Can you reproduce the data below with every instance of "Identify the location of" switched to "Find the position of" and nothing else altered?

==========

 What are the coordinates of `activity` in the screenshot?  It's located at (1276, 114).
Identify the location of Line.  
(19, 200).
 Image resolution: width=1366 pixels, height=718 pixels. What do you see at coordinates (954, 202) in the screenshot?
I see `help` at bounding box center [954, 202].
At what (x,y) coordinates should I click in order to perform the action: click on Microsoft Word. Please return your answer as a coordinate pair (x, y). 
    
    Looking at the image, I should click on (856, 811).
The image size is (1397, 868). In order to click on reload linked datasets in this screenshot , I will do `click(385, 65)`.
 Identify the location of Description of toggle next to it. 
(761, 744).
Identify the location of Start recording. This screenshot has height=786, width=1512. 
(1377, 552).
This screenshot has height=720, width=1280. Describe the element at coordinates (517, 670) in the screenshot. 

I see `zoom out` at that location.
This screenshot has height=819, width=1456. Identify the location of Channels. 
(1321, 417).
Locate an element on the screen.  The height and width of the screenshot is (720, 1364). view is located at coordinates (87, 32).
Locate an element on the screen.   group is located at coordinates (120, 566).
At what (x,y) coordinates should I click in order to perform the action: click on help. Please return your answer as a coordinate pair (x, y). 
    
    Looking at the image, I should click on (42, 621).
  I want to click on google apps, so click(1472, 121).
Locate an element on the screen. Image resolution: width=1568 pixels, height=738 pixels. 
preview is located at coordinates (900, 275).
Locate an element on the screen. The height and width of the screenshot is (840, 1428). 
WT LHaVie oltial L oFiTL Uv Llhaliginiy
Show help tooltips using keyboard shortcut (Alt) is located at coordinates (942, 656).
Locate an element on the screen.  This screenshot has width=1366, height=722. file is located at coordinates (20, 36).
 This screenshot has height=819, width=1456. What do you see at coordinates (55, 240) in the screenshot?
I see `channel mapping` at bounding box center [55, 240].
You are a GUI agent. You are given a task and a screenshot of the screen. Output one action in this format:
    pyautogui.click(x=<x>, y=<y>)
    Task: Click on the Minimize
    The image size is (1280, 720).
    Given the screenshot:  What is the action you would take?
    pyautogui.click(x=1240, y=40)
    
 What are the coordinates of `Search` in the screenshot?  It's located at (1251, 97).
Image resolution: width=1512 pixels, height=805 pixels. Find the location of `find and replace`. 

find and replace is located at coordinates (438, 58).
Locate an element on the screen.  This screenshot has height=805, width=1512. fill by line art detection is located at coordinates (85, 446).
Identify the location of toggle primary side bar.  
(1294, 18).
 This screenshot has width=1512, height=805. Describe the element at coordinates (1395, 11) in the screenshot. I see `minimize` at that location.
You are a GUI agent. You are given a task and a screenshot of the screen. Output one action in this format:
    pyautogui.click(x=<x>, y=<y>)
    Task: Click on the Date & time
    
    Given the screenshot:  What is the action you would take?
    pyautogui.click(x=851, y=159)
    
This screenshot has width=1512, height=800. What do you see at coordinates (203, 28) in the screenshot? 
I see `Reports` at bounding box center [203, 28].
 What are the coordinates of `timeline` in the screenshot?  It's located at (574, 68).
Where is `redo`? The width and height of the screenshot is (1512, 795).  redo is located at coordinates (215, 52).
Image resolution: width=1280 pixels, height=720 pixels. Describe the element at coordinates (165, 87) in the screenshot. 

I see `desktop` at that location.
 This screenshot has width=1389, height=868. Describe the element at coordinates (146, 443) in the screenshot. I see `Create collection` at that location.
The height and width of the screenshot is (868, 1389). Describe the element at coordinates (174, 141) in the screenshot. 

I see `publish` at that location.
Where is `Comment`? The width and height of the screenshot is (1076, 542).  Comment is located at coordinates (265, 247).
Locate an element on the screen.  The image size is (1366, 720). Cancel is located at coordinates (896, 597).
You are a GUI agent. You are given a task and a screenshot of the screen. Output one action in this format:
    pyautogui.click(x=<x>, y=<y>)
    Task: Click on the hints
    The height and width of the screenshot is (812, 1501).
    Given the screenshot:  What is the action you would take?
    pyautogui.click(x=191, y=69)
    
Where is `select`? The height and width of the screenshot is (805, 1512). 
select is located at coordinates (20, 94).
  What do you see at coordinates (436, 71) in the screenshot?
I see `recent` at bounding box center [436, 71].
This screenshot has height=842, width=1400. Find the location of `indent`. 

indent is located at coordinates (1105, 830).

==========

Finished answer:
 What are the coordinates of `activity` in the screenshot?  It's located at (1276, 114).
Find the position of Line.  
(19, 200).
 Image resolution: width=1366 pixels, height=718 pixels. What do you see at coordinates (954, 202) in the screenshot?
I see `help` at bounding box center [954, 202].
At what (x,y) coordinates should I click in order to perform the action: click on Microsoft Word. Please return your answer as a coordinate pair (x, y). 
    
    Looking at the image, I should click on (856, 811).
The image size is (1397, 868). In order to click on reload linked datasets in this screenshot , I will do `click(385, 65)`.
 Find the position of Description of toggle next to it. 
(761, 744).
Find the position of Start recording. This screenshot has height=786, width=1512. 
(1377, 552).
This screenshot has height=720, width=1280. Describe the element at coordinates (517, 670) in the screenshot. 

I see `zoom out` at that location.
This screenshot has height=819, width=1456. Find the position of Channels. 
(1321, 417).
Locate an element on the screen.  The height and width of the screenshot is (720, 1364). view is located at coordinates (87, 32).
Locate an element on the screen.   group is located at coordinates (120, 566).
At what (x,y) coordinates should I click in order to perform the action: click on help. Please return your answer as a coordinate pair (x, y). 
    
    Looking at the image, I should click on (42, 621).
  I want to click on google apps, so click(1472, 121).
Locate an element on the screen. Image resolution: width=1568 pixels, height=738 pixels. 
preview is located at coordinates (900, 275).
Locate an element on the screen. The height and width of the screenshot is (840, 1428). 
WT LHaVie oltial L oFiTL Uv Llhaliginiy
Show help tooltips using keyboard shortcut (Alt) is located at coordinates (942, 656).
Locate an element on the screen.  This screenshot has width=1366, height=722. file is located at coordinates (20, 36).
 This screenshot has height=819, width=1456. What do you see at coordinates (55, 240) in the screenshot?
I see `channel mapping` at bounding box center [55, 240].
You are a GUI agent. You are given a task and a screenshot of the screen. Output one action in this format:
    pyautogui.click(x=<x>, y=<y>)
    Task: Click on the Minimize
    The image size is (1280, 720).
    Given the screenshot:  What is the action you would take?
    pyautogui.click(x=1240, y=40)
    
 What are the coordinates of `Search` in the screenshot?  It's located at (1251, 97).
Image resolution: width=1512 pixels, height=805 pixels. Find the location of `find and replace`. 

find and replace is located at coordinates (438, 58).
Locate an element on the screen.  This screenshot has height=805, width=1512. fill by line art detection is located at coordinates (85, 446).
Find the position of toggle primary side bar.  
(1294, 18).
 This screenshot has width=1512, height=805. Describe the element at coordinates (1395, 11) in the screenshot. I see `minimize` at that location.
You are a GUI agent. You are given a task and a screenshot of the screen. Output one action in this format:
    pyautogui.click(x=<x>, y=<y>)
    Task: Click on the Date & time
    
    Given the screenshot:  What is the action you would take?
    pyautogui.click(x=851, y=159)
    
This screenshot has width=1512, height=800. What do you see at coordinates (203, 28) in the screenshot? 
I see `Reports` at bounding box center [203, 28].
 What are the coordinates of `timeline` in the screenshot?  It's located at (574, 68).
Where is `redo`? The width and height of the screenshot is (1512, 795).  redo is located at coordinates (215, 52).
Image resolution: width=1280 pixels, height=720 pixels. Describe the element at coordinates (165, 87) in the screenshot. 

I see `desktop` at that location.
 This screenshot has width=1389, height=868. Describe the element at coordinates (146, 443) in the screenshot. I see `Create collection` at that location.
The height and width of the screenshot is (868, 1389). Describe the element at coordinates (174, 141) in the screenshot. 

I see `publish` at that location.
Where is `Comment`? The width and height of the screenshot is (1076, 542).  Comment is located at coordinates (265, 247).
Locate an element on the screen.  The image size is (1366, 720). Cancel is located at coordinates (896, 597).
You are a GUI agent. You are given a task and a screenshot of the screen. Output one action in this format:
    pyautogui.click(x=<x>, y=<y>)
    Task: Click on the hints
    The height and width of the screenshot is (812, 1501).
    Given the screenshot:  What is the action you would take?
    pyautogui.click(x=191, y=69)
    
Where is `select`? The height and width of the screenshot is (805, 1512). 
select is located at coordinates (20, 94).
  What do you see at coordinates (436, 71) in the screenshot?
I see `recent` at bounding box center [436, 71].
This screenshot has height=842, width=1400. Find the location of `indent`. 

indent is located at coordinates (1105, 830).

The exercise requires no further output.